SUPPLIED DATA
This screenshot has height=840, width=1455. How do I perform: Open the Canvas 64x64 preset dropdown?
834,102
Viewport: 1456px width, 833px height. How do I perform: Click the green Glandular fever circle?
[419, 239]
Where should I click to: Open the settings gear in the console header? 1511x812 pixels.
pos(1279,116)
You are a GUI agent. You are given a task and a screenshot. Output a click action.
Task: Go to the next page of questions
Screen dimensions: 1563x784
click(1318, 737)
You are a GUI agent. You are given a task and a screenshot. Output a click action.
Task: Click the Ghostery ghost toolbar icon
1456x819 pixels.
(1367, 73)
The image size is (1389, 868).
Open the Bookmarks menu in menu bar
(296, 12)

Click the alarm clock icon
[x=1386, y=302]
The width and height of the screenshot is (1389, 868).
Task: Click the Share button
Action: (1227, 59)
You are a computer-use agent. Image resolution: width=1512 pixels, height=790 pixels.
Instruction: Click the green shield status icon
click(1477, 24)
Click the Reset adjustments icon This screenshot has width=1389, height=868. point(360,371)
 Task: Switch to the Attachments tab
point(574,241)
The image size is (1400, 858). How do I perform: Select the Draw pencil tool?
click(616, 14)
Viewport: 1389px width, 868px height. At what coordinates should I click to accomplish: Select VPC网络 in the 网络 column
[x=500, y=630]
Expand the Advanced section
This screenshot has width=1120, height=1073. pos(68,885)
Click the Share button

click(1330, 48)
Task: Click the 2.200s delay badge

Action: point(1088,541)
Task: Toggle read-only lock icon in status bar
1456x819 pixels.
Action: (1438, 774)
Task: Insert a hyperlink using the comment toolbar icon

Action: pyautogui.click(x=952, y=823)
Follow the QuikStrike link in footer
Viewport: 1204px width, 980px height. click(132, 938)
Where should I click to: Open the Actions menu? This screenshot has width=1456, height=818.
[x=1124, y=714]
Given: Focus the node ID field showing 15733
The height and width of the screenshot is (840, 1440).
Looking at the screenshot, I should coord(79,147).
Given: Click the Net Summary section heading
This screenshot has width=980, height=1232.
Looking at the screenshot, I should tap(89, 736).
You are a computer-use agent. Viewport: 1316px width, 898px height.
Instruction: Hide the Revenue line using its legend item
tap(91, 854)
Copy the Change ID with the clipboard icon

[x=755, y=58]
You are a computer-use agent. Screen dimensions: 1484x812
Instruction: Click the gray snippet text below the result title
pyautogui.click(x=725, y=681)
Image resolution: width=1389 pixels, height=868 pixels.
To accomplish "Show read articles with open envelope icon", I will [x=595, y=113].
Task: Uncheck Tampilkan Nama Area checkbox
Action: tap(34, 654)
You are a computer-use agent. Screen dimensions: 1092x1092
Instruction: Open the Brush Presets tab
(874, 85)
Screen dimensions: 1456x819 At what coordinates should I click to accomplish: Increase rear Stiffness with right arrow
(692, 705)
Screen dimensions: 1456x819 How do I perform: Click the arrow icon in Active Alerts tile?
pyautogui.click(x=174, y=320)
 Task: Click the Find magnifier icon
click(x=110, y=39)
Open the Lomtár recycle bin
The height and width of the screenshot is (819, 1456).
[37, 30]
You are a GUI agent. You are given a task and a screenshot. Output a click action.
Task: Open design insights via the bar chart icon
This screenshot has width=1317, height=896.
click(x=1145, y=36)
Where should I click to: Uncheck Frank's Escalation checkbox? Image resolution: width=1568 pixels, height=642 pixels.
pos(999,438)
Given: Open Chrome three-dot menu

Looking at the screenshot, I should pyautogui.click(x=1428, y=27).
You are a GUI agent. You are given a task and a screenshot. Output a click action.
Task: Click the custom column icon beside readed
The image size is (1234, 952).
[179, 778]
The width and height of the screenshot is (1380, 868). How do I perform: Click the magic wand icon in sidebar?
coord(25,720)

HOW TO COMPLETE THIS TASK
Your answer should be the data above, retyped in full and unaltered.

ANSWER AREA
This screenshot has height=840, width=1455. How do I perform: Open the Canvas 64x64 preset dropdown?
834,102
Viewport: 1456px width, 833px height. How do I perform: Click the green Glandular fever circle?
[419, 239]
Where should I click to: Open the settings gear in the console header? 1511x812 pixels.
pos(1279,116)
You are a GUI agent. You are given a task and a screenshot. Output a click action.
Task: Go to the next page of questions
Screen dimensions: 1563x784
click(1318, 737)
You are a GUI agent. You are given a task and a screenshot. Output a click action.
Task: Click the Ghostery ghost toolbar icon
1456x819 pixels.
(1367, 73)
The image size is (1389, 868).
Open the Bookmarks menu in menu bar
(296, 12)

Click the alarm clock icon
[x=1386, y=302]
The width and height of the screenshot is (1389, 868).
Task: Click the Share button
Action: (1227, 59)
You are a computer-use agent. Image resolution: width=1512 pixels, height=790 pixels.
Instruction: Click the green shield status icon
click(1477, 24)
Click the Reset adjustments icon This screenshot has width=1389, height=868. point(360,371)
 Task: Switch to the Attachments tab
point(574,241)
The image size is (1400, 858). How do I perform: Select the Draw pencil tool?
click(616, 14)
Viewport: 1389px width, 868px height. At what coordinates should I click to accomplish: Select VPC网络 in the 网络 column
[x=500, y=630]
Expand the Advanced section
This screenshot has width=1120, height=1073. pos(68,885)
Click the Share button

click(1330, 48)
Task: Click the 2.200s delay badge

Action: point(1088,541)
Task: Toggle read-only lock icon in status bar
1456x819 pixels.
Action: (1438, 774)
Task: Insert a hyperlink using the comment toolbar icon

Action: pyautogui.click(x=952, y=823)
Follow the QuikStrike link in footer
Viewport: 1204px width, 980px height. click(132, 938)
Where should I click to: Open the Actions menu? This screenshot has width=1456, height=818.
[x=1124, y=714]
Given: Focus the node ID field showing 15733
The height and width of the screenshot is (840, 1440).
Looking at the screenshot, I should coord(79,147).
Given: Click the Net Summary section heading
This screenshot has width=980, height=1232.
Looking at the screenshot, I should tap(89, 736).
You are a computer-use agent. Viewport: 1316px width, 898px height.
Instruction: Hide the Revenue line using its legend item
tap(91, 854)
Copy the Change ID with the clipboard icon

[x=755, y=58]
You are a computer-use agent. Screen dimensions: 1484x812
Instruction: Click the gray snippet text below the result title
pyautogui.click(x=725, y=681)
Image resolution: width=1389 pixels, height=868 pixels.
To accomplish "Show read articles with open envelope icon", I will [x=595, y=113].
Task: Uncheck Tampilkan Nama Area checkbox
Action: tap(34, 654)
You are a computer-use agent. Screen dimensions: 1092x1092
Instruction: Open the Brush Presets tab
(874, 85)
Screen dimensions: 1456x819 At what coordinates should I click to accomplish: Increase rear Stiffness with right arrow
(692, 705)
Screen dimensions: 1456x819 How do I perform: Click the arrow icon in Active Alerts tile?
pyautogui.click(x=174, y=320)
 Task: Click the Find magnifier icon
click(x=110, y=39)
Open the Lomtár recycle bin
The height and width of the screenshot is (819, 1456).
[37, 30]
You are a GUI agent. You are given a task and a screenshot. Output a click action.
Task: Open design insights via the bar chart icon
This screenshot has width=1317, height=896.
click(x=1145, y=36)
Where should I click to: Uncheck Frank's Escalation checkbox? Image resolution: width=1568 pixels, height=642 pixels.
pos(999,438)
Given: Open Chrome three-dot menu

Looking at the screenshot, I should pyautogui.click(x=1428, y=27).
You are a GUI agent. You are given a task and a screenshot. Output a click action.
Task: Click the custom column icon beside readed
The image size is (1234, 952).
[179, 778]
The width and height of the screenshot is (1380, 868). How do I perform: Click the magic wand icon in sidebar?
coord(25,720)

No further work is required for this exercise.